▸ What the exercise asks:
Restate exactly, and only, the lines from the one containing "How do I perform: Add" through the end of the entries, keeping both endpoints.

▸ Dataset content:
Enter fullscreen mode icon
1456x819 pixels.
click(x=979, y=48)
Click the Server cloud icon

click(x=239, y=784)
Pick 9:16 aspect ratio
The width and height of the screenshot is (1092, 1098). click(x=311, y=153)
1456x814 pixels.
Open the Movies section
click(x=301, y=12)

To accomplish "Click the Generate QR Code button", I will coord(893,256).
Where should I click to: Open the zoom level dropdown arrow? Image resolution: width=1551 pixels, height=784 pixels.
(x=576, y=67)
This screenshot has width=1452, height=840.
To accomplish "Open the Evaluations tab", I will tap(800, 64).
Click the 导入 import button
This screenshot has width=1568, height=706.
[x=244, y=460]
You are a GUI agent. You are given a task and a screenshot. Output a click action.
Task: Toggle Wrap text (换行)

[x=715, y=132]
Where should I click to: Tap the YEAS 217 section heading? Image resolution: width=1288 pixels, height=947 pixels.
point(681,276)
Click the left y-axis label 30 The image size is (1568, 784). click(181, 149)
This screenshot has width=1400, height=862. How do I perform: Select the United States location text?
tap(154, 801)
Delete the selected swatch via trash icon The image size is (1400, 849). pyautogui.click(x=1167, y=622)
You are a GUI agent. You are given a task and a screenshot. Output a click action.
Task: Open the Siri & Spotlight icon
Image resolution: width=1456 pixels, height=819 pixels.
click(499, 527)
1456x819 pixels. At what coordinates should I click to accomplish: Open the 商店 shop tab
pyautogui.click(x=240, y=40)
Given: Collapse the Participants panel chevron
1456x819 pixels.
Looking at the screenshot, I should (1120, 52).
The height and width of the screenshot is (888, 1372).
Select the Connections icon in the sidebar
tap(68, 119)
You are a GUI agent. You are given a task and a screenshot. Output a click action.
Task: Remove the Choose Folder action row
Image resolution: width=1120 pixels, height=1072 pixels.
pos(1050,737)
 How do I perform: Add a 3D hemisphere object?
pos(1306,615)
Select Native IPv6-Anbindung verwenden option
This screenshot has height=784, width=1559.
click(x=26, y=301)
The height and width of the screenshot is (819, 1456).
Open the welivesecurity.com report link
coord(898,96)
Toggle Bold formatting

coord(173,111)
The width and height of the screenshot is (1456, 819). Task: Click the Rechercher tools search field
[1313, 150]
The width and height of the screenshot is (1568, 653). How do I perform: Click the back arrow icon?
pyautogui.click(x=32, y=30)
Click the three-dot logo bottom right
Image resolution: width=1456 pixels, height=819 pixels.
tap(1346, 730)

▸ Written solution:
 How do I perform: Add a 3D hemisphere object?
pos(1306,615)
Select Native IPv6-Anbindung verwenden option
This screenshot has height=784, width=1559.
click(x=26, y=301)
The height and width of the screenshot is (819, 1456).
Open the welivesecurity.com report link
coord(898,96)
Toggle Bold formatting

coord(173,111)
The width and height of the screenshot is (1456, 819). Task: Click the Rechercher tools search field
[1313, 150]
The width and height of the screenshot is (1568, 653). How do I perform: Click the back arrow icon?
pyautogui.click(x=32, y=30)
Click the three-dot logo bottom right
Image resolution: width=1456 pixels, height=819 pixels.
tap(1346, 730)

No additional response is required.